§ EXCERPTED TEXT
■ ■ ■ ■ ■
Re: [PATCH] ovl: check VM_DENYWRITE mappings in copy-up

[Date Prev][Date Next][Thread Prev][Thread Next][Date Index][Thread Index]

 



On Tue, Apr 13, 2021 at 5:26 AM Chengguang Xu <cgxu519@xxxxxxxxxxxx> wrote:
>
>  ---- 在 星期四, 2021-04-08 23:03:39 Miklos Szeredi <miklos@xxxxxxxxxx> 撰写 ----
>  > On Thu, Apr 8, 2021 at 1:40 PM Chengguang Xu <cgxu519@xxxxxxxxxxxx> wrote:
>  > >
>  > >  ---- 在 星期四, 2021-04-08 19:29:55 Miklos Szeredi <miklos@xxxxxxxxxx> 撰写 ----
>  > >  > On Thu, Apr 8, 2021 at 1:28 PM Chengguang Xu <cgxu519@xxxxxxxxxxxx> wrote:
>  > >  > >
>  > >  > >  ---- 在 星期四, 2021-04-08 19:20:42 Chengguang Xu <cgxu519@xxxxxxxxxxxx> 撰写 ----
>  > >  > >  > In overlayfs copy-up, if open flag has O_TRUNC then upper
>  > >  > >  > file will truncate to zero size, in this case we should check
>  > >  > >  > VM_DENYWRITE mappings to keep compatibility with other filesystems.
>  > >  >
>  > >  > Can you provide a test case for the bug that this is fixing?
>  > >  >
>  > >
>  > > Execute binary file(keep running until open) in overlayfs which only has lower && open the binary file with flag O_RDWR|O_TRUNC
>  > >
>  > > Expected result: open fail with -ETXTBSY
>  > >
>  > > Actual result: open success
>  >
>  > Worse,  it's possible to get a "Bus error" with just execute and write
>  > on an overlayfs file, which i_writecount is supposed to protect.
>  >
>  > The reason is that the put_write_access() call in __vma_link_file()
>  > assumes an already negative writecount, but because of the vm_file
>  > shuffle in ovl_mmap() that's not guaranteed.   There's even a comment
>  > about exactly this situation in mmap():
>  >
>  > /* ->mmap() can change vma->vm_file, but must guarantee that
>  > * vma_link() below can deny write-access if VM_DENYWRITE is set
>  > * and map writably if VM_SHARED is set. This usually means the
>  > * new file must not have been exposed to user-space, yet.
■ ■ ■ ■ ■
§ MATERIAL SHOWN
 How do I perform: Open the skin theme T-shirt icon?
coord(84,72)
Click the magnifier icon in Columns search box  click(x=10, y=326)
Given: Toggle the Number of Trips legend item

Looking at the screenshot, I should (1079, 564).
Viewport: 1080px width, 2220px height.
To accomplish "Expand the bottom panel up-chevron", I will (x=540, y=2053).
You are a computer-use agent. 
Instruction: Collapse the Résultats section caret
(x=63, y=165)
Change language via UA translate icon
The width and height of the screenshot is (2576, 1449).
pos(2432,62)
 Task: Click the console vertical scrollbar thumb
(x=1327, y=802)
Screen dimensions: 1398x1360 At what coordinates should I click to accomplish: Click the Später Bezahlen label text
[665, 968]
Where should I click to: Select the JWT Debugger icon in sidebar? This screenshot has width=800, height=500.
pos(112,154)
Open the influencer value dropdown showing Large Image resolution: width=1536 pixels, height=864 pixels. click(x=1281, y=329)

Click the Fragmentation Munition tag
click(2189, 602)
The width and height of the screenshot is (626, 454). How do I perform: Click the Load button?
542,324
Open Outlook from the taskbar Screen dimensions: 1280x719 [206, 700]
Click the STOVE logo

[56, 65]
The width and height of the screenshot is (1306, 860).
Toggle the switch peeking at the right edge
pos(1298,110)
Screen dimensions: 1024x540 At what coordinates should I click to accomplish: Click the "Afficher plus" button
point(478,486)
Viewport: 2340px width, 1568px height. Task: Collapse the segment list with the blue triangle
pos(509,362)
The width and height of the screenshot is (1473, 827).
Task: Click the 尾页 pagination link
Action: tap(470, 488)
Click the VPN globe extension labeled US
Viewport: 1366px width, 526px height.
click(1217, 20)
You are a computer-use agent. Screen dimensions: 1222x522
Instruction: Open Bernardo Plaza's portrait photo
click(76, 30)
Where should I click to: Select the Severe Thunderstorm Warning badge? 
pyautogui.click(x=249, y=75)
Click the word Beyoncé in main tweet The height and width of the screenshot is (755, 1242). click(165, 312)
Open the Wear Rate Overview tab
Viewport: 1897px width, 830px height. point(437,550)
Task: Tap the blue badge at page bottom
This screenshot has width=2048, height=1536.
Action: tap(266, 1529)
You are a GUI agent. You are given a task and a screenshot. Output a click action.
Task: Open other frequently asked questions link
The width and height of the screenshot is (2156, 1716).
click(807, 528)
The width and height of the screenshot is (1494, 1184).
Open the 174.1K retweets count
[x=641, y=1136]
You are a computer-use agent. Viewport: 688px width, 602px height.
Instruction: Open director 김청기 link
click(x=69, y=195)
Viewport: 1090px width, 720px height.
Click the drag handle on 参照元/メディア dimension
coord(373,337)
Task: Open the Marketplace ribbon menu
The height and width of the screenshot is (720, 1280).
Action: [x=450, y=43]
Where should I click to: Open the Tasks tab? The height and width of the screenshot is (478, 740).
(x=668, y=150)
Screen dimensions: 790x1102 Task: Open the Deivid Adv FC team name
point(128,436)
■ ■ ■ ■ ■
§ JOB 1
Copy the records exactly as they appear, from the line containing "The width and height of the screenshot is (626, 454)." through the line containing "click(76, 30)", including both of those lines.
§ JOB 2
Pick up the overlayfs patch discussion where it stops and continue it.

§ REPLY 1
The width and height of the screenshot is (626, 454). How do I perform: Click the Load button?
542,324
Open Outlook from the taskbar Screen dimensions: 1280x719 [206, 700]
Click the STOVE logo

[56, 65]
The width and height of the screenshot is (1306, 860).
Toggle the switch peeking at the right edge
pos(1298,110)
Screen dimensions: 1024x540 At what coordinates should I click to accomplish: Click the "Afficher plus" button
point(478,486)
Viewport: 2340px width, 1568px height. Task: Collapse the segment list with the blue triangle
pos(509,362)
The width and height of the screenshot is (1473, 827).
Task: Click the 尾页 pagination link
Action: tap(470, 488)
Click the VPN globe extension labeled US
Viewport: 1366px width, 526px height.
click(1217, 20)
You are a computer-use agent. Screen dimensions: 1222x522
Instruction: Open Bernardo Plaza's portrait photo
click(76, 30)

§ REPLY 2
>  > */
>  >
>  > The attached patch fixes this, but not your original bug.
>  >
>  > That could be addressed by checking the writecount on *both* lower and
>  > upper for open for write/truncate.  Note: this could be checked before
>  > copy-up, but that's not reliable alone, because the copy up could
>  > happen due to meta-data update, for example, and then the
>  > open/truncate wouldn't trigger the writecount check.
>  >
>  > Something like the second attached patch?
>  >
>
> Yeah, I noticed that too just after posted my previous patch.
> However, rethink these two cases, in practice we share lower layers
> in most use cases especially in container use case. So if we check
> VM_DENYWRITE of lower file strictly, it may cause interferes between
> container instances. Maybe only checking upper file will be better
> option?

Yes.

My patch to fix the SIGBUS is also incomplete as there's still a race
window between releasing the temporary writecount and the __vma_link()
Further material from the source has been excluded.